The decision to move the facilities to Mexico is out of sync with what other manufacturers have done, said Michael Hicks, an economic expert at Ball State University. Many have invested in their U.S. operations during the past few years, he said.

A slowdown is projected for manufacturing in 2016, but it’s highly unlikely, Hicks said, that other manufacturers will uproot their factories and leave the country.

“What happened yesterday, in my judgment,” Hicks said, “is just a bad coincidence.”

Barry Bosworth, an economic expert at The Brookings Institution, a Washington, D.C.-based think tank, echoed Hicks’ comments. He said the days of companies fleeing for cheaper labor are mostly in the past.

Companies that moved into the U.S. in the past few years to produce goods aren’t likely to exit because they’re more diversified than businesses that fled in the early to mid-2000s, Bosworth said.

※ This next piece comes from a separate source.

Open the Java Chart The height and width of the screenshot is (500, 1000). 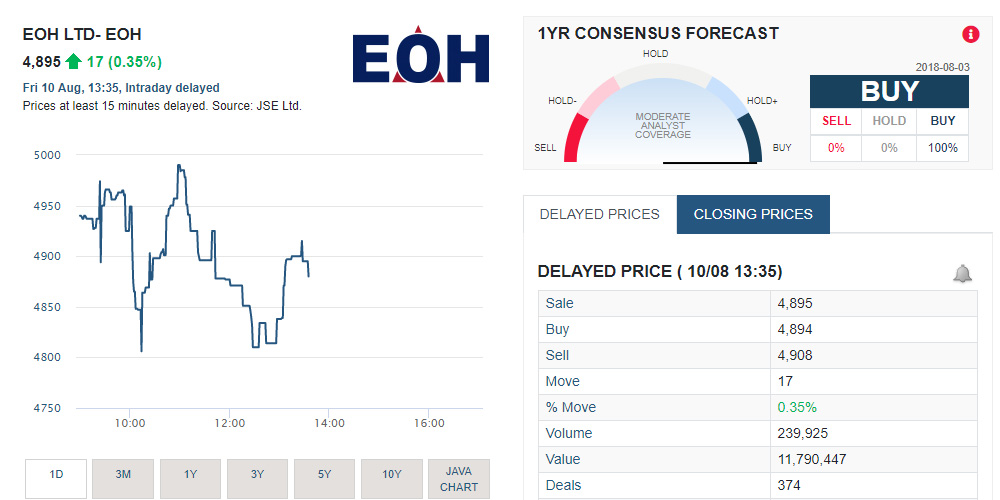point(459,479)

So in the end, let’s call what this move by Carrier and parent company United Technologies Corp what it really is: a “business move” that not only rips the fabric of American communities but also exploits those of Mexican workers. People need to start having a grown-up conversation about all this (NAFTA, anyone?) and why it all connected—yes, displacement and migration are part of the problem. But let’s be real for just a minute: American businesses are making the decision to move and instead of blaming Mexico, why don’t Americans blame the very same American businesses they work for?